Williams hints that the adoration of fickle fans is of greater value than the admiration of one’s own family, and the positive outcomes that affect everyone around said family.
It’s not that motherhood isn’t of huge importance. But there’s a difference between Portman’s conditional acceptance of her lesser triumph last night and Kate Winslet’s simple gratitude toward her “two beautiful children” when she won the Oscar two years ago, or Reese Witherspoon thanking her two children at her Oscar acceptance for “loving and supporting me” — with the caveat that “You should be going to be bed.” Why, at the pinnacle of one’s professional career, would a person feel the need to undercut it by announcing that there’s something else even more important?
It’s good to know that with the prospect of a government shutdown looming, with riots and rumor of war in the Middle East, Williams can devote so many inches to hyperbolic offense at the way in which one woman chose to accept an award. Isn’t feminism all about choice? Oh, but the right kind of choice. If Williams believes that appreciation for children is somehow beneath women then she undercuts the very argument for which she seeks to advocate without realization. It’s comical.
Why, at the pinnacle of one’s career, would you not choose to acknowledge the life within your womb? The role which you will be assuming in just a few months’ time? Williams seems to think that acknowledging one’s joy over impending parenthood undercuts an award, an award that Williams appreciates with a severity that extends far beyond that of a typical fangirl.

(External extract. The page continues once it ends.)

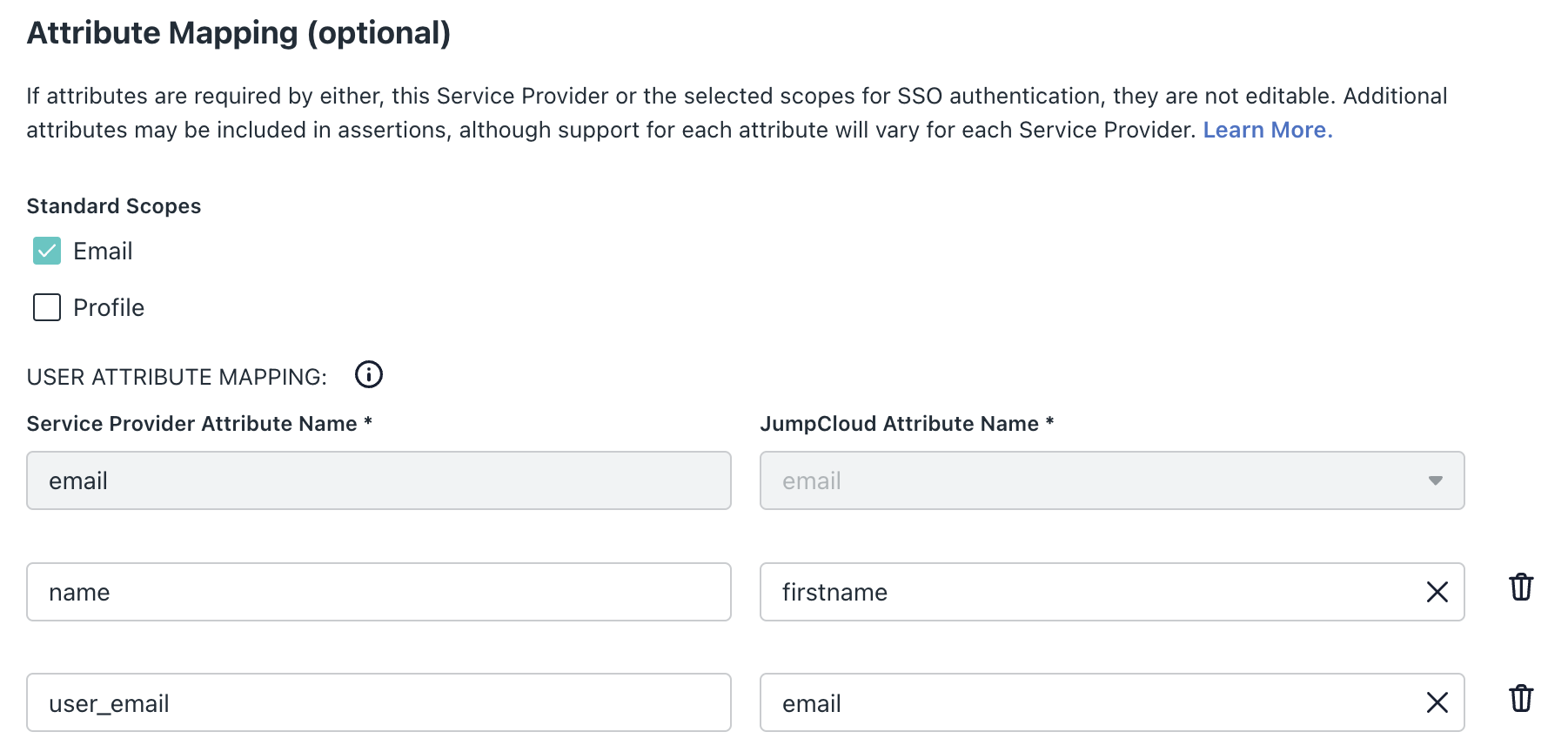Clear the firstname attribute selection
Screen dimensions: 1568x752
click(x=1437, y=592)
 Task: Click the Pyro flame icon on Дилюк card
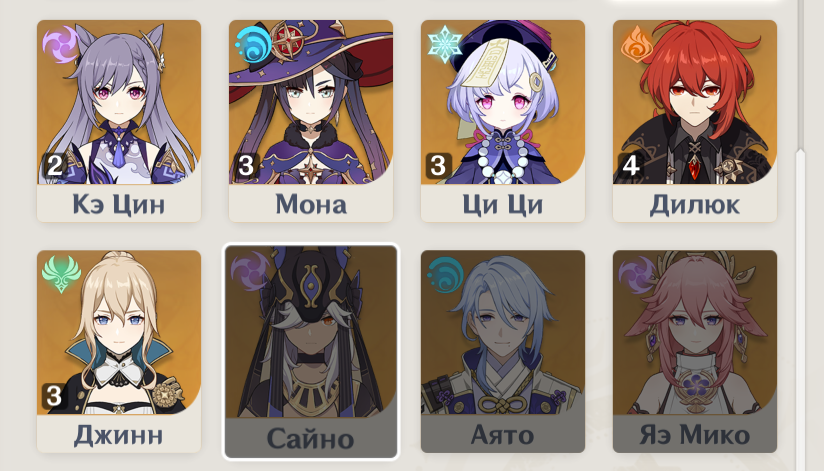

Exhibited within Williams’ paragraph are examples of how women chose to celebrate their wins. Choice seems to be a little less than a facade for the left; and how is choice to be encouraged when women are publicly berated for arbitrarily choosing “wrong?”
Any working mom will tell you: They don’t hand out prizes for being a good mother. You just do it, with as much love and heart and soul as you’ve got. If you’re lucky, it doesn’t diminish you as an artist.
If Williams’ is worried about “motherhood” diminishing artistry” it’s a shame. I don’t know a mother, including myself, who doesn’t whole-heartedly love and value their children more than their work. Work doesn’t define a woman, her character, her actions do. If you’re lucky, your children thrive, even if it means you do less movies. If you’re lucky, you’re happy with your choices, as Portman is, without some columnist at Salon deriding you for them. No – if you are lucky you can make your choice freely without someone whose cosmetic advocacy for empowered women is personified in a column which serves little more than backbiting at that free choice. Frankly, I’ve never quite seen someone so out of touch with what it is to be a woman than this author. Attacking a sister in terms of the female sex over her choices is more of an undercut than Portman glorifying her unborn child more than a gold statue which, out of the context of Hollywood fandom, is valueless.
And you don’t have to backhandedly downplay one to be proud of the other.
Who is Mary Elizabeth Williams to deny another woman the freedom of designating, as she chooses, the things of importance in that woman’s life?
The author should take her own advice.
*Slate was initially listed in the headline when Salon was intended. Apologies for the error.